[PATCH] OpenACC reference count consistency checking

Julian Brown julian@codesourcery.com
Thu May 7 16:11:09 GMT 2020


Sorry about the delay replying to this email!

On Thu, 30 Jan 2020 16:21:20 +0100
Thomas Schwinge <thomas@codesourcery.com> wrote:

> Hi Julian!
> 
> Notwithstanding the open question about how to implement this
> checking in libgomp in a non-intrusive (performance-wise) yet
> maintainable (avoid '#if 0') way, I have two more questions.
> 
> 
> Is there a specific reason why this checking isn't also enabled for
> libgomp OpenMP 'target' entry points?

Just that it was developed in the context of adding manual deep-copy
support to OpenACC -- OpenMP wasn't my focus at that point. So, I
didn't try adding checking for OpenMP also. It might be interesting to
see how that goes though, particularly with regards to dynamic data
lifetimes in OpenMP.

> Can you please explain (textually?) how this checking (design per your
> textual description below) is working in context of mixed OpenACC
> structured ("S") and dynamic ("D") reference counts?  For example:
> 
>     // S: 0, D: 0
>     
>     #pragma acc enter data copyin ([data]) // copyin; S: 0, D: 1
>     
>     acc_copyin ([data]) // no-op; S: 0, D: 2

Unfortunately it's not quite that simple. The "refcount" fields (in
either splay tree keys or target_mem_descs) do not really represent
program-level reference counts, but rather references in the linked
splay tree structure within libgomp. That's correct: the refcounts are
used so as to know when data is still live, and when it can be freed.

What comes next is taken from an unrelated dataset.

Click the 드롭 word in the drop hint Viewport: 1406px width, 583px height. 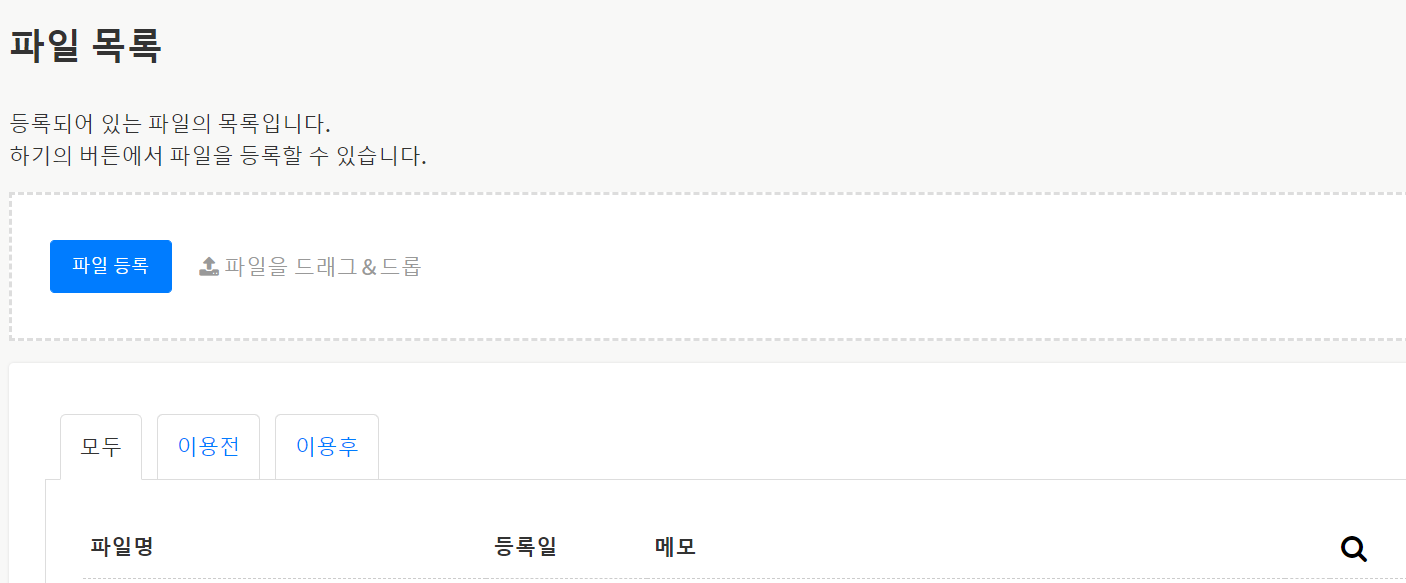(401, 266)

Structured data mapping operations ("acc data", "acc parallel", etc.)
always create a target_mem_desc, with a list of target_var_descs that
describe data mapped in that structured block. That target_mem_desc
either "owns" a block of target memory corresponding to the structured
data block, or it doesn't.

We might have something like this (excuse ASCII art!):

   +===================+        +=================+
   | TARGET_MEM_DESC 1 |   ,-->	| TARGET_VAR_DESC |
   +-------------------+   |	+-----------------+
   | tgt_start...      |   |    | splay_tree_key  | --> ... 
   +-------------------+   |    +=================+
   | target_var_desc 0 | --' 
   | target_var_desc 1 | ---.  	+=================+
   | target_var_desc 2 | -. `-> | TARGET_VAR_DESC |
   +===================+  |     +-----------------+
			  |	| splay_tree_key  | --> ...  
			  |	+=================+  
			  |			     
			  |    	+=================+  
			  `--->	| TARGET_VAR_DESC |  
				+-----------------+  
   +=================+   .-----	| splay_tree_key  |
   | SPLAY_TREE_KEY  | <-'	+=================+
   +-----------------+	 
   | target_mem_desc | -.       +===================+
   +=================+	'-----> | TARGET_MEM_DESC 2 |
				+-------------------+
				| tgt_start...      |
				+-------------------+
				| target_var_desc   |
				+===================+

(Non-virtual/non-dynamic) reference counts correspond to the arrows
between blocks in the diagram (for the pointed-to block --
target_mem_desc or splay tree key).

For a structured data mapping, say "TARGET_MEM_DESC 1" is the descriptor
returned from gomp_map_vars.

Now, "TARGET_MEM_DESC 1" and "TARGET_MEM_DESC 2" can be the same block,
or different blocks. (Each of the TARGET_MEM_DESCs linked from splay
tree keys, linked from TARGET_VAR_DESCs, can be a mix of such
identical or different blocks for each of the splay tree keys linked
from TARGET_VAR_DESCs.) In the case where they're different blocks, and
TARGET_MEM_DESC 2 (etc.) owns its own mapped memory, TARGET_MEM_DESC 1
may have a NULL tgt_start -- thus, not own a target data block itself.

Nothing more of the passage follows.